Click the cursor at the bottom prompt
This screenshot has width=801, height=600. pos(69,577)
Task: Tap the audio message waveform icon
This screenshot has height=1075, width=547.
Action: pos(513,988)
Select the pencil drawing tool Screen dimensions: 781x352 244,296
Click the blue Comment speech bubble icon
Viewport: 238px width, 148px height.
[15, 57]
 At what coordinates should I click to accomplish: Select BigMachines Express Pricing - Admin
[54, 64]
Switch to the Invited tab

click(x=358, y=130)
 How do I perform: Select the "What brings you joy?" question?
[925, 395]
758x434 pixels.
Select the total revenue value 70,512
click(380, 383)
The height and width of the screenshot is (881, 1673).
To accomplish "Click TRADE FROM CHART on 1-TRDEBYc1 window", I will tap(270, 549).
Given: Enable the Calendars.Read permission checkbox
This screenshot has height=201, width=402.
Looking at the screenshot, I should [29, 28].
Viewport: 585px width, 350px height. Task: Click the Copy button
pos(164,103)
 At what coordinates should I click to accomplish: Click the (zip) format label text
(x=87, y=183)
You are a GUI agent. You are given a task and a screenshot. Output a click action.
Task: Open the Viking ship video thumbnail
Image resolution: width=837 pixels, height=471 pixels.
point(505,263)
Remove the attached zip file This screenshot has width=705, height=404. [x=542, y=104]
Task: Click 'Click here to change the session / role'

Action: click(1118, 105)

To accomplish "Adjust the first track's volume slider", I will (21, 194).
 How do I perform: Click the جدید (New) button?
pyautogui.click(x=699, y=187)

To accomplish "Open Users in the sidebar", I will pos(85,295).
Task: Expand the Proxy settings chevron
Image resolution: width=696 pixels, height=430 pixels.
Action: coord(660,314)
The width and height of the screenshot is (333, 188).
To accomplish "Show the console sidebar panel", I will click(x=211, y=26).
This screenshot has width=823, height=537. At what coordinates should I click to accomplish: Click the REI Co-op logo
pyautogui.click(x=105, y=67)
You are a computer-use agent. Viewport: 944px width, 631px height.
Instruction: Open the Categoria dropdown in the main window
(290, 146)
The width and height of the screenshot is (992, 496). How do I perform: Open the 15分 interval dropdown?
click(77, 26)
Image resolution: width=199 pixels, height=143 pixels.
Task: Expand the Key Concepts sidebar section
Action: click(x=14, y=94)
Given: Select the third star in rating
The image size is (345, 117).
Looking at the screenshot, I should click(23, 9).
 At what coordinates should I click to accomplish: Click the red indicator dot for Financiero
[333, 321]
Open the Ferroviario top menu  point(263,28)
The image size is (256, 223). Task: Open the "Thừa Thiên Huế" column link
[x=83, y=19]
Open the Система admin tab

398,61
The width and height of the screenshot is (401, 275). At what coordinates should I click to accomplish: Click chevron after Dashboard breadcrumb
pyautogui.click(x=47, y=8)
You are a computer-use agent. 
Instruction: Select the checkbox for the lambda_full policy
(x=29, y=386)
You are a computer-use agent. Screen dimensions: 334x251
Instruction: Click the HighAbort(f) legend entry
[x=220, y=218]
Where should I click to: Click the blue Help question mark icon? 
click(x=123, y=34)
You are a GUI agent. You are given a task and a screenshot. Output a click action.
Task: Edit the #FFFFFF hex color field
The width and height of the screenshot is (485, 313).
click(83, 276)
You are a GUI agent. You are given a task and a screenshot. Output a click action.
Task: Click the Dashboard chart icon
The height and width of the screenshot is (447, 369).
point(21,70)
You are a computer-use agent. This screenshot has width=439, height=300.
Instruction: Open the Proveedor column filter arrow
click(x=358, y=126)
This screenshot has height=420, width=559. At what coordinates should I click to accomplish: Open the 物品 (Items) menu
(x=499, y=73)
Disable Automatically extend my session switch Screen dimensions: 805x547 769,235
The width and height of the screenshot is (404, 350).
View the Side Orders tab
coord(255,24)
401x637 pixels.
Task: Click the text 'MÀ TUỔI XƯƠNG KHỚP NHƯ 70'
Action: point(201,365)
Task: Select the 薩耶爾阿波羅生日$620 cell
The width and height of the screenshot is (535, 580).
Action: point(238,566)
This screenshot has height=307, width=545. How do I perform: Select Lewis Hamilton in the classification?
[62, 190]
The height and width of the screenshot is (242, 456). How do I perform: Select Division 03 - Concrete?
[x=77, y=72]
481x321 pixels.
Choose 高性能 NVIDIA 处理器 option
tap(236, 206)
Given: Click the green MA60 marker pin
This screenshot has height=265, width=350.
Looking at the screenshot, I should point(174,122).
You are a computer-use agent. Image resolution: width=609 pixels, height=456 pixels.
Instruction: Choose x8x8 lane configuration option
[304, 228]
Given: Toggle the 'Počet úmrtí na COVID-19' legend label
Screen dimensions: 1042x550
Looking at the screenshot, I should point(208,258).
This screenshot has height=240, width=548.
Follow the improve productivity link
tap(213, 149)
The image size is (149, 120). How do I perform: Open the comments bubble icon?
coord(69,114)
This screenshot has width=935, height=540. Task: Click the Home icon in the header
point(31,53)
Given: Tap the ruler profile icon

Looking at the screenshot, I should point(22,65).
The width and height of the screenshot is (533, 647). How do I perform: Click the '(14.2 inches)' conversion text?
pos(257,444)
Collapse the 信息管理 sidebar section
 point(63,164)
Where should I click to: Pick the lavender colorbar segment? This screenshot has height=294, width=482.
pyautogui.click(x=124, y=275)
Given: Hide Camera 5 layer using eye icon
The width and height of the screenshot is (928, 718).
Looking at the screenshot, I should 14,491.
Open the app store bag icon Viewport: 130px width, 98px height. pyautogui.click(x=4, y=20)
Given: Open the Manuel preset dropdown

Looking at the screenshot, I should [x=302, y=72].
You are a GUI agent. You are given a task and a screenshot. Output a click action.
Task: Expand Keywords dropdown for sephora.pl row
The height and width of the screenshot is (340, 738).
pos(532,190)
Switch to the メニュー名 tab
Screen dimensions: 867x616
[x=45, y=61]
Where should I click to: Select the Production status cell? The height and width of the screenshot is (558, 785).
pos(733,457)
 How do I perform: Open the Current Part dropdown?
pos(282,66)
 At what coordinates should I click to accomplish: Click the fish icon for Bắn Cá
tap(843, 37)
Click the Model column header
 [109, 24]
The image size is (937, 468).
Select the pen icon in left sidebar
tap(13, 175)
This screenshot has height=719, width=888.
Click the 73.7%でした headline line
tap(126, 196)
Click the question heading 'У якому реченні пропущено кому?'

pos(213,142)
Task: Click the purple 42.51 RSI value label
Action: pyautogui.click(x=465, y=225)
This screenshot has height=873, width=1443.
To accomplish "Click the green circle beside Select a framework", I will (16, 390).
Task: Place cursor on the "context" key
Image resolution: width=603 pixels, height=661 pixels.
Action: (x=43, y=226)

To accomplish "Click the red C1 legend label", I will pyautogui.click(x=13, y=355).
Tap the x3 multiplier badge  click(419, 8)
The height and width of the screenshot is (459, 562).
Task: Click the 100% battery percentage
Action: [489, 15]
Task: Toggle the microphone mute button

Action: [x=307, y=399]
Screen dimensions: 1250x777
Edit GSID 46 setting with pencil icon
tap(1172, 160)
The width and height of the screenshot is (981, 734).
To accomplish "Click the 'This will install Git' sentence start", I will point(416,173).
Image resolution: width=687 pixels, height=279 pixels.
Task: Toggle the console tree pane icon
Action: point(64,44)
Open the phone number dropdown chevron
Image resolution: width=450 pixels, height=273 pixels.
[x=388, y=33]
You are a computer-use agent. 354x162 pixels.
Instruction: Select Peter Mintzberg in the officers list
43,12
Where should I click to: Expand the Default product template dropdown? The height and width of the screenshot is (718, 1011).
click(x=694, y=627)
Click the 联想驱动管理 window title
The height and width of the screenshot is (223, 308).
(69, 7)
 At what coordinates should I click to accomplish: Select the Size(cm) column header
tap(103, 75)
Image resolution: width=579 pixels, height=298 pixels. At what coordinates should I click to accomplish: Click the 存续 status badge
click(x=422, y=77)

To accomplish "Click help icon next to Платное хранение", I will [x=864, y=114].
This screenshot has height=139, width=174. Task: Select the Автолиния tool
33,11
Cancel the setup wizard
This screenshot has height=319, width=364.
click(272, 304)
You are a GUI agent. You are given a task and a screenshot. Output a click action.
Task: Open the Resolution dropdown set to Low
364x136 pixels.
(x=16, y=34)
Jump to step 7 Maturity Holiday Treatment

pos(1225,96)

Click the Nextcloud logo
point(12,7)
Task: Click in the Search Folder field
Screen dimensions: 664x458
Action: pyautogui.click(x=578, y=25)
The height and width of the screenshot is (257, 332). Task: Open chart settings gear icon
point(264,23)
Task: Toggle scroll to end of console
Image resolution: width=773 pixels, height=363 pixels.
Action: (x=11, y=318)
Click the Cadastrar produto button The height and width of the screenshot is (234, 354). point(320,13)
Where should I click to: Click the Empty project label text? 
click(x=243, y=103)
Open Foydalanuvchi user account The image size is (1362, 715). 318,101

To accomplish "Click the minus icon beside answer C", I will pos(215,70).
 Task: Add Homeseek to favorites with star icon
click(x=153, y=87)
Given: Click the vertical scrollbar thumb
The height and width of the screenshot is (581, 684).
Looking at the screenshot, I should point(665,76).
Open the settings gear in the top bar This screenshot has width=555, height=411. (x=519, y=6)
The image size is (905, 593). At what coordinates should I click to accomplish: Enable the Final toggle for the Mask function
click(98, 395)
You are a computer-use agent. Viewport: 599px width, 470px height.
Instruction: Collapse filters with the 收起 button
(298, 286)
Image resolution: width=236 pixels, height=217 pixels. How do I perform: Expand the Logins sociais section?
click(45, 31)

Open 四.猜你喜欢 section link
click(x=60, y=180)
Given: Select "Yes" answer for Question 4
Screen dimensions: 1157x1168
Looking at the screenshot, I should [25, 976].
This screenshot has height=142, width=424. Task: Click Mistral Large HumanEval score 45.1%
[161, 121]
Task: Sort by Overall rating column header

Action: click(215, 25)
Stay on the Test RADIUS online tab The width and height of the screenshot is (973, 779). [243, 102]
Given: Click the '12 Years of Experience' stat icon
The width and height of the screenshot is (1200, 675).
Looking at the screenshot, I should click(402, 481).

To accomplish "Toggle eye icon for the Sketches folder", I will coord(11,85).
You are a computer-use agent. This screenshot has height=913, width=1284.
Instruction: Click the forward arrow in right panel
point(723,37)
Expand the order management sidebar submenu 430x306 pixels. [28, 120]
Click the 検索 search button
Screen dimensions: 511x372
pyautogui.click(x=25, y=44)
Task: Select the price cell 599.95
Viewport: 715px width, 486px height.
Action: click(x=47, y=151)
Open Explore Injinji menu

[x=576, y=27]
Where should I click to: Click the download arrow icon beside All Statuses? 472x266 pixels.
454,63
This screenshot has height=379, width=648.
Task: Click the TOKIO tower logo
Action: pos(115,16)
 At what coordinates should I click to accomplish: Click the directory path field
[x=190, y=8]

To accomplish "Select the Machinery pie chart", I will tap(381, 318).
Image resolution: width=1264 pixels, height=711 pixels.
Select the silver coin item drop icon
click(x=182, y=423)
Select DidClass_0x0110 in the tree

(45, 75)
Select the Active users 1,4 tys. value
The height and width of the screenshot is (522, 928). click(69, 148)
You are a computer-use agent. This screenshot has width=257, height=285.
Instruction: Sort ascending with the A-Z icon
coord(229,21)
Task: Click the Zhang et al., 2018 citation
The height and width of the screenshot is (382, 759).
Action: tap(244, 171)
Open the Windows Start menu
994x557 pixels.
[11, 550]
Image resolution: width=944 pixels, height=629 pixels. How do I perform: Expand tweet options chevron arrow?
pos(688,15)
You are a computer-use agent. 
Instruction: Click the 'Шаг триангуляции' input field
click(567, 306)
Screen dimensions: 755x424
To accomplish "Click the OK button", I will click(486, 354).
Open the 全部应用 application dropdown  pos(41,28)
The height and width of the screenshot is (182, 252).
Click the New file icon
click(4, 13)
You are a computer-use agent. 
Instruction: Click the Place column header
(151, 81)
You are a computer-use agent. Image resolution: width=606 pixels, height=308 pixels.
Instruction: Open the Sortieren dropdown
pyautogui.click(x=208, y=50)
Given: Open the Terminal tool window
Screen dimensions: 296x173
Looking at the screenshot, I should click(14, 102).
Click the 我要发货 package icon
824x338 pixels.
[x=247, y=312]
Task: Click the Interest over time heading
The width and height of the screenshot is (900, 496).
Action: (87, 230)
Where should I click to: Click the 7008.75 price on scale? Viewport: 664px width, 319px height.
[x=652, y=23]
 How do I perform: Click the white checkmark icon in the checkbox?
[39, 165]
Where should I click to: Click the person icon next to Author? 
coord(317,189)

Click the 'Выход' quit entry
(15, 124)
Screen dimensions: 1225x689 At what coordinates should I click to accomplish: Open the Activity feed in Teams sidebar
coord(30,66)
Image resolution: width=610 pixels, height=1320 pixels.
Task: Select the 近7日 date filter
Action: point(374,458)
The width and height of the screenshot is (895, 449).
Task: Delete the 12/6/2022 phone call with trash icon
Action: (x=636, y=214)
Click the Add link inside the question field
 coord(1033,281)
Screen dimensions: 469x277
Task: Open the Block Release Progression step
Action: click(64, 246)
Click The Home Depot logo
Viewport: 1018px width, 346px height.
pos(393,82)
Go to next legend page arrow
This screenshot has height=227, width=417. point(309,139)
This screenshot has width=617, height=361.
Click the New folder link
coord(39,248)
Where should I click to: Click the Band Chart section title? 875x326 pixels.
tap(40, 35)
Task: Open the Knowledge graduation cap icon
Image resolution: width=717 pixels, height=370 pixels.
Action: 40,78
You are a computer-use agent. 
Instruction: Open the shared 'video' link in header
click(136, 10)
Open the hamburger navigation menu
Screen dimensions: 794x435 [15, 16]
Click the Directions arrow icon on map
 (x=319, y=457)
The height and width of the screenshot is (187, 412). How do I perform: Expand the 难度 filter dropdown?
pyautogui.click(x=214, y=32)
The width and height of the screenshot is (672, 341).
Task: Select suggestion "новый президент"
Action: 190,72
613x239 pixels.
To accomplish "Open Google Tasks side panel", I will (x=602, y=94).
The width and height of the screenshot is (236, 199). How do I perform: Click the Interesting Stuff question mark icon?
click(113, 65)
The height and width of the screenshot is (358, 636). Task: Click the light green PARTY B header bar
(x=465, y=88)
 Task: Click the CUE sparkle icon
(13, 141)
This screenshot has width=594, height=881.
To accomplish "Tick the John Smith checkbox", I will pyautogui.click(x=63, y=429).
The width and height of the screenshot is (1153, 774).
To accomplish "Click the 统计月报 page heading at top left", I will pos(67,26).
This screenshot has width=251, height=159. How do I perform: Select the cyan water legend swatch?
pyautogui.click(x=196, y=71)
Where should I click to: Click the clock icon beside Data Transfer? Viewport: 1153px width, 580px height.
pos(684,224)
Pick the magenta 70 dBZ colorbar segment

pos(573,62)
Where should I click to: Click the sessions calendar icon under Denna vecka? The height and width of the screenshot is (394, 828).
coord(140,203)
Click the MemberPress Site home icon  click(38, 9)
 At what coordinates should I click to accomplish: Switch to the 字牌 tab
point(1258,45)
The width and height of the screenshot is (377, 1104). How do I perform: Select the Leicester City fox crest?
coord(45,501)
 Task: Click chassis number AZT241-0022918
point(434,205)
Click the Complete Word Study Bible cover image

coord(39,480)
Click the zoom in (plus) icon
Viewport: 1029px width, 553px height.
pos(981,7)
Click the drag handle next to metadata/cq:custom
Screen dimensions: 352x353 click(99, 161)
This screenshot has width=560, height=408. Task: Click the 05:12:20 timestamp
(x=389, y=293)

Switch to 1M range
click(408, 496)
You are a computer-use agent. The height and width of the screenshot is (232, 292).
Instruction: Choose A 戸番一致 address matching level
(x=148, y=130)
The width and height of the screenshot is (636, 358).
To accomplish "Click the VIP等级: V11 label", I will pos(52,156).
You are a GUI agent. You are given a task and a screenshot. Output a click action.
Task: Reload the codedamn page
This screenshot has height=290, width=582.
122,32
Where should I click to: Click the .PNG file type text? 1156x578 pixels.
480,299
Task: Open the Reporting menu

_____

■ Aim of the exercise: Reproduce, character for character, only the lines of the preceding data that start at the line with "Task: Open the Viking ship video thumbnail" and end at the line with "Remove the attached", both included.

■ Exercise solution:
Task: Open the Viking ship video thumbnail
Image resolution: width=837 pixels, height=471 pixels.
point(505,263)
Remove the attached zip file This screenshot has width=705, height=404. [x=542, y=104]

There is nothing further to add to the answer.